Department of Biomedical Data Science, Stanford University, 1265 Welch Road, Stanford, CA 94305, USA.
Pac Symp Biocomput. 2022;27:385-396.
Precision medicine faces many challenges, including the gap of knowledge between disease genetics and pharmacogenomics (PGx). Disease genetics interprets the pathogenicity of genetic variants for diagnostic purposes, while PGx investigates the genetic influences on drug responses. Ideally, the quality of health care would be improved from the point of disease diagnosis to drug prescribing if PGx is integrated with disease genetics in clinical care.

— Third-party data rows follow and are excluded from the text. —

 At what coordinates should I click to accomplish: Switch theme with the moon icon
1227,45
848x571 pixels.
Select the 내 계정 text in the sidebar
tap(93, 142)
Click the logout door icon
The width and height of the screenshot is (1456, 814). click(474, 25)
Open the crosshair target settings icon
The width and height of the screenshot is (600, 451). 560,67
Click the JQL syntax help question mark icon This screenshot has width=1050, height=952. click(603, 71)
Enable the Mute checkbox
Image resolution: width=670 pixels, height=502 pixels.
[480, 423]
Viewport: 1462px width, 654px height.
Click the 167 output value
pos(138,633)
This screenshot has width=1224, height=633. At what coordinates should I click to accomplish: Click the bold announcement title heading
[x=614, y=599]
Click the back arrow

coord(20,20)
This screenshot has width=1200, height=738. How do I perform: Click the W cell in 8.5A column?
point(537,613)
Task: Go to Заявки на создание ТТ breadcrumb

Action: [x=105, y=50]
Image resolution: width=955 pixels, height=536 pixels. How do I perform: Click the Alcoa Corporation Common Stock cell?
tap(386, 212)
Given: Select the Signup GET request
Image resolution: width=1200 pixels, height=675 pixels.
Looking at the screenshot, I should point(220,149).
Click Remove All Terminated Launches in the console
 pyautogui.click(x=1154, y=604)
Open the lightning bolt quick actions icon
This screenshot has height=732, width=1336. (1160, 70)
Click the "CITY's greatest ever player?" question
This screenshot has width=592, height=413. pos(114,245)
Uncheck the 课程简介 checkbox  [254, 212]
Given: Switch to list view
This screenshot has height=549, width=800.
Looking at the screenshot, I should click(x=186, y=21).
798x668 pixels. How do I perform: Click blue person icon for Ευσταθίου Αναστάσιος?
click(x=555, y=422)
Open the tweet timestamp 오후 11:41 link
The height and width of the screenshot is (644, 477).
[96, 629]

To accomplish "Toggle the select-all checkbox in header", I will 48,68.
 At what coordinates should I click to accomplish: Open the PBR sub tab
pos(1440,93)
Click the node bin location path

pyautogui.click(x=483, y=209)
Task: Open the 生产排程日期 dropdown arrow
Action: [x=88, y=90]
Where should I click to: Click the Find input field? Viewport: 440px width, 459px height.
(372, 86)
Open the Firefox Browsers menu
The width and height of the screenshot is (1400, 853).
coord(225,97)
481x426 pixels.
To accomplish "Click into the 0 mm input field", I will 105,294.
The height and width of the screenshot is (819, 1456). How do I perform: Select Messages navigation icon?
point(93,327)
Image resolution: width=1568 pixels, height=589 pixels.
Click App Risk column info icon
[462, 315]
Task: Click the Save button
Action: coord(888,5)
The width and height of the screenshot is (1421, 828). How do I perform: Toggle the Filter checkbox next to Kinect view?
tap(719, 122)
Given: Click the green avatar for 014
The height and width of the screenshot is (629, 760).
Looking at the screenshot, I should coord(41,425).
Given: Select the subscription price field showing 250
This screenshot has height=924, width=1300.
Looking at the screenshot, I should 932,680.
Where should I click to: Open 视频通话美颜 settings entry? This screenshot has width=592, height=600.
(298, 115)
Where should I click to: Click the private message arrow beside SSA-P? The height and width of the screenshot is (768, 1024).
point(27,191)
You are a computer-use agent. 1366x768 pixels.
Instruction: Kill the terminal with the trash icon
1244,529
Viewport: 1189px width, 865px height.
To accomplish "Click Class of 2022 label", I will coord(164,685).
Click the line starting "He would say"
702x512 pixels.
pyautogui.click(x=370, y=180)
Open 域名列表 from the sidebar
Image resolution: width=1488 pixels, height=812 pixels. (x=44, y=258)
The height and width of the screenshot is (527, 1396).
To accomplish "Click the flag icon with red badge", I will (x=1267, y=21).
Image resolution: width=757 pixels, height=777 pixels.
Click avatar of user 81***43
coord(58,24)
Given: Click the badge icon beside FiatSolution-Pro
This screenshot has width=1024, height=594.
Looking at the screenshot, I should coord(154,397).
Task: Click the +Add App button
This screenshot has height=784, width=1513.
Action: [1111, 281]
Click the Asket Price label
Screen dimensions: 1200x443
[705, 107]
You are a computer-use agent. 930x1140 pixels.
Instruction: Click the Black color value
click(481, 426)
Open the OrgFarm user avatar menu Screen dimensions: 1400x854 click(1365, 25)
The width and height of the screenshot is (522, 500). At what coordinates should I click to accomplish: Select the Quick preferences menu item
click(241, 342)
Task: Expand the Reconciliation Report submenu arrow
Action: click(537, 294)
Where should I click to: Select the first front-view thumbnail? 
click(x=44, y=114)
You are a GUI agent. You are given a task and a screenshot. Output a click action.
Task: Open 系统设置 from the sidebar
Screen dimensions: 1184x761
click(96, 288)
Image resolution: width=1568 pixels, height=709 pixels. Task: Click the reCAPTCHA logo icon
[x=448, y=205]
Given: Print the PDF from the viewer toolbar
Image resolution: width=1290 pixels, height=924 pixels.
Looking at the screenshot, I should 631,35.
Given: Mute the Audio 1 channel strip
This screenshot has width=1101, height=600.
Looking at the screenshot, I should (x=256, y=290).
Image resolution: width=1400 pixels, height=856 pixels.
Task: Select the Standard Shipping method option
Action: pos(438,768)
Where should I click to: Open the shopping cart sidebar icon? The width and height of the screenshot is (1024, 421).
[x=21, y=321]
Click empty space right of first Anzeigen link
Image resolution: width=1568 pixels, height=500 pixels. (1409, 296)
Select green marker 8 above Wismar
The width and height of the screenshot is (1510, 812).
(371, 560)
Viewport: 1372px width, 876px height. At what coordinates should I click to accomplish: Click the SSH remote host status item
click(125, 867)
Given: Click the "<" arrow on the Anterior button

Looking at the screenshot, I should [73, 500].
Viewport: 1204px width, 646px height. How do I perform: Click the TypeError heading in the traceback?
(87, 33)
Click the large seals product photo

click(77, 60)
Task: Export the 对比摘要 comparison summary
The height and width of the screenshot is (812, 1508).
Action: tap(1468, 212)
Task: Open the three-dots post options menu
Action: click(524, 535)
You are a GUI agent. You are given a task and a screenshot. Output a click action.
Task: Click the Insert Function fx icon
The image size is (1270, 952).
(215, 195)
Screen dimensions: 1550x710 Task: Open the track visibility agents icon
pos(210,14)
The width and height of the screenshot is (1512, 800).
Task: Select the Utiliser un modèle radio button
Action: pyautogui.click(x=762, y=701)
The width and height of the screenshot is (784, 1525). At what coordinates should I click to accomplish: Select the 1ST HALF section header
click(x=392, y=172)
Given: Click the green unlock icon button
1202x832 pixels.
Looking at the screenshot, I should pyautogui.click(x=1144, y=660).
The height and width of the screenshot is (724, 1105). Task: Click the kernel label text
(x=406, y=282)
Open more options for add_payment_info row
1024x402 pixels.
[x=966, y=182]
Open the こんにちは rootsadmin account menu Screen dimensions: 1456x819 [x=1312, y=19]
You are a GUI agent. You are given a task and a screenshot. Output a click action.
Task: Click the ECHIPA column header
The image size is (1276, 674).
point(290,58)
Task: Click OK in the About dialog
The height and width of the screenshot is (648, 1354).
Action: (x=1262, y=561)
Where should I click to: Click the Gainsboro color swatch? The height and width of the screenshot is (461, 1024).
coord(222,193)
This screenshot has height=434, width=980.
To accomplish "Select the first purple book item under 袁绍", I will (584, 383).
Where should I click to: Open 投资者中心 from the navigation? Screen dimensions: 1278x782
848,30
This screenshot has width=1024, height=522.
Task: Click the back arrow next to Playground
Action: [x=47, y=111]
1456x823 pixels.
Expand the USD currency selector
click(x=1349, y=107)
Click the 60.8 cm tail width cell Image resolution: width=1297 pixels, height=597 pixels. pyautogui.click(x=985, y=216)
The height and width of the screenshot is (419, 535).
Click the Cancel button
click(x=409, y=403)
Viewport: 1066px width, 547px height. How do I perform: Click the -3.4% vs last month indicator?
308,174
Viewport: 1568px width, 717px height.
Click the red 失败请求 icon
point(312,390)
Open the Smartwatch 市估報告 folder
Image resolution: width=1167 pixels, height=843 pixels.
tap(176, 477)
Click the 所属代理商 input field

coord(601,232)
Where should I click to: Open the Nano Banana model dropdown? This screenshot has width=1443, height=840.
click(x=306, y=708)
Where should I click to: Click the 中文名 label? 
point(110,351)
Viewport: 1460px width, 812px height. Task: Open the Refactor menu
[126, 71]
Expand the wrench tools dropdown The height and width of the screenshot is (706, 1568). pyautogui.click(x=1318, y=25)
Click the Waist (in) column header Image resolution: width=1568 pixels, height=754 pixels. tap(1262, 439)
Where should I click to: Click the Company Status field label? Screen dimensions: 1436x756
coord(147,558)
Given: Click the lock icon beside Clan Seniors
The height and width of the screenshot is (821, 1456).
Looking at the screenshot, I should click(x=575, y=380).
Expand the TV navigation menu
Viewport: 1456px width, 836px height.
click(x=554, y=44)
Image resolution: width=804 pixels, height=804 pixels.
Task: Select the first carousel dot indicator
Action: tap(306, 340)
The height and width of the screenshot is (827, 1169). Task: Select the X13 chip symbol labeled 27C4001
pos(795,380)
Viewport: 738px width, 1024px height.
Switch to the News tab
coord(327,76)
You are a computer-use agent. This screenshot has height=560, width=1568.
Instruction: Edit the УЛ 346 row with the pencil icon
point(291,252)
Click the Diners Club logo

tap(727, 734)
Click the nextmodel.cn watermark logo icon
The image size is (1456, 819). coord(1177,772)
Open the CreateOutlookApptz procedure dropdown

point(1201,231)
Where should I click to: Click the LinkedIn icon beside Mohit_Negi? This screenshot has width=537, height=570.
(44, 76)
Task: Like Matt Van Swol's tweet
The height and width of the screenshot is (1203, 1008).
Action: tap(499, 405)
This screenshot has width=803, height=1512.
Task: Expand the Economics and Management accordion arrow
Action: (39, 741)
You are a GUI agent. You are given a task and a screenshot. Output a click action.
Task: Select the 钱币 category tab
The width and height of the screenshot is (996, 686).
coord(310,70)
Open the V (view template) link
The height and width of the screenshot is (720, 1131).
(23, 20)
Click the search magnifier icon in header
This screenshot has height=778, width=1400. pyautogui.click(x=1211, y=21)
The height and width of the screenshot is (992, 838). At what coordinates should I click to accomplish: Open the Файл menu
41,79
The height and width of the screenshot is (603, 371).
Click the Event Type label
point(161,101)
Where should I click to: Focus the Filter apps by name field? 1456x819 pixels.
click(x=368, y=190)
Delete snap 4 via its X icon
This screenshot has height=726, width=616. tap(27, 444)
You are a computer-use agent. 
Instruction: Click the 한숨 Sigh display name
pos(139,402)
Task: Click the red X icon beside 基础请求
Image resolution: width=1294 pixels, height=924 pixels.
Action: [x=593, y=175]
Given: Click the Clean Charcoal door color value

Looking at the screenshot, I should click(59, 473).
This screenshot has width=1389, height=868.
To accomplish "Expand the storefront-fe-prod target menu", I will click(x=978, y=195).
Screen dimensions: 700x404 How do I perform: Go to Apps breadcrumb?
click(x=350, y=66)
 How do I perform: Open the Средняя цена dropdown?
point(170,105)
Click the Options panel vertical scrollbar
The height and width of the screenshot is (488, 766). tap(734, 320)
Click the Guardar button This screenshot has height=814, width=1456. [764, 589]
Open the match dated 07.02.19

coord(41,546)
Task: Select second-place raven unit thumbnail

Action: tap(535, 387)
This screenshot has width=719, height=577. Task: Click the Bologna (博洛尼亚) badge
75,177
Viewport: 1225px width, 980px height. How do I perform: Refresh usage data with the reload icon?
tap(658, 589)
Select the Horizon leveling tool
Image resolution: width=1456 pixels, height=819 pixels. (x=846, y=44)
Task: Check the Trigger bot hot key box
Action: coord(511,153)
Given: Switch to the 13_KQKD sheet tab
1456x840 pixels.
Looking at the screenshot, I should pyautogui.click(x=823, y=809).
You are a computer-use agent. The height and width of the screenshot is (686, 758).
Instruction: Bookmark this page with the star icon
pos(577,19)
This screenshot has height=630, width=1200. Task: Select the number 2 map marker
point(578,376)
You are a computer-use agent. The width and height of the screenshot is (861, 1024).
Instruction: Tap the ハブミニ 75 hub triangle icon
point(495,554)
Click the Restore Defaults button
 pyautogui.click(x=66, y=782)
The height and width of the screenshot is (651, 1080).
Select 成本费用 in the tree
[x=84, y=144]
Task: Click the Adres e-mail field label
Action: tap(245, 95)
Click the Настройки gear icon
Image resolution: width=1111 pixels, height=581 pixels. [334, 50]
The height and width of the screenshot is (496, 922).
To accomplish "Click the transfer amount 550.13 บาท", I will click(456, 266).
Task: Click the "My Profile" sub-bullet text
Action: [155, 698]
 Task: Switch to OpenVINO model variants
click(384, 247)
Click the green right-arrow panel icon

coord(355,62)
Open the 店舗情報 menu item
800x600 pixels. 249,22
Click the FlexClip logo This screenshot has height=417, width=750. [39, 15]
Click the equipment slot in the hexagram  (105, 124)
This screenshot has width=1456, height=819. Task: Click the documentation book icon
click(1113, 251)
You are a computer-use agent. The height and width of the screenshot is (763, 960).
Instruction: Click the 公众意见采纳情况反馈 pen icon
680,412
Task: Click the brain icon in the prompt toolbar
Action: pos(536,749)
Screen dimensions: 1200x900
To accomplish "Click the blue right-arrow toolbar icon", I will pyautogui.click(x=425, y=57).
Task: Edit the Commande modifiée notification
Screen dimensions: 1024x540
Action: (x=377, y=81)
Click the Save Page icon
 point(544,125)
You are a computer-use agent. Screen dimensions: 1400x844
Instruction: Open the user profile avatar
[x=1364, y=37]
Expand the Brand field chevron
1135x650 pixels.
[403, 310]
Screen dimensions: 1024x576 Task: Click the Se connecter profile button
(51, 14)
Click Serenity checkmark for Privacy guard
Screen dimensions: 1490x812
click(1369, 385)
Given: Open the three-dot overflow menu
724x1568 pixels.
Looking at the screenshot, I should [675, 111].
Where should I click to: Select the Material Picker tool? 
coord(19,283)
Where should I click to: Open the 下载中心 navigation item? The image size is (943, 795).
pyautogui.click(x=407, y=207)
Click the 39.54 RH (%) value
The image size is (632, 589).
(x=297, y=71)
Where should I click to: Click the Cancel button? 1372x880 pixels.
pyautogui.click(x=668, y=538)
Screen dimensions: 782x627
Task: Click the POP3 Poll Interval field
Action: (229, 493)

However, PGx genes or variants are usually not reported as a secondary finding even if they are included in a clinical genetic test for diagnostic purposes. This happens even though the detection of PGx variants can provide valuable drug prescribing recommendations. One underlying reason is the lack of systematic classification of the knowledge overlap between PGx and disease genetics. Here, we address this issue by analyzing gene and genetic variant annotations from multiple expert-curated knowledge databases, including PharmGKB, CPIC, ClinGen and ClinVar. We further classified genes based on the strength of evidence supporting a gene's pathogenic role or PGx effect as well as the level of clinical actionability of a gene. Twenty-six genes were found to have pathogenic variation associated with germline diseases as well as strong evidence for a PGx association. These genes were classified into four sub-categories based on the distinct connection between the gene's pathogenic role and PGx effect. Moreover, we have also found thirteen RYR1 genetic variants that were annotated as pathogenic and at the same time whose PGx effect was supported by a preponderance of evidence and given drug prescribing recommendations. Overall, we identified a nontrivial number of gene and genetic variant overlaps between disease genetics and PGx, which laid out a foundation for combining PGx and disease genetics to improve clinical care from disease diagnoses to drug prescribing and adherence.
精准医学面临诸多挑战,其中包括疾病遗传学与药物基因组学(PGx)之间的知识鸿沟。疾病遗传学用于诊断目的,解释遗传变异的致病性,而 PGx 则研究遗传对药物反应的影响。如果将 PGx 与临床护理中的疾病遗传学相结合,理想情况下,从疾病诊断到药物处方,医疗保健的质量将得到提高。然而,即使 PGx 基因或变体包含在用于诊断目的的临床遗传测试中,通常也不会将其作为次要发现报告。即使检测到 PGx 变体可以提供有价值的药物处方建议,也会出现这种情况。一个潜在的原因是缺乏对 PGx 和疾病遗传学之间知识重叠的系统分类。在这里,我们通过分析来自多个专家策划知识数据库(包括 PharmGKB、CPIC、ClinGen 和 ClinVar)的基因和遗传变体注释来解决这个问题。我们还根据支持基因致病性作用或 PGx 效应的证据强度以及基因临床可操作性水平对基因进行分类。发现有 26 个基因与种系疾病相关的致病性变异以及与 PGx 关联的强有力证据。这些基因根据基因致病性作用与 PGx 效应之间的不同联系分为四个亚类。此外,我们还发现了 13 个 RYR1 遗传变体,这些变体被注释为致病性,同时其 PGx 效应得到了大量证据的支持,并给出了药物处方建议。总体而言,我们确定了疾病遗传学和 PGx 之间存在大量的基因和遗传变体重叠,为将 PGx 和疾病遗传学结合起来,从疾病诊断到药物处方和用药依从性,改善临床护理奠定了基础。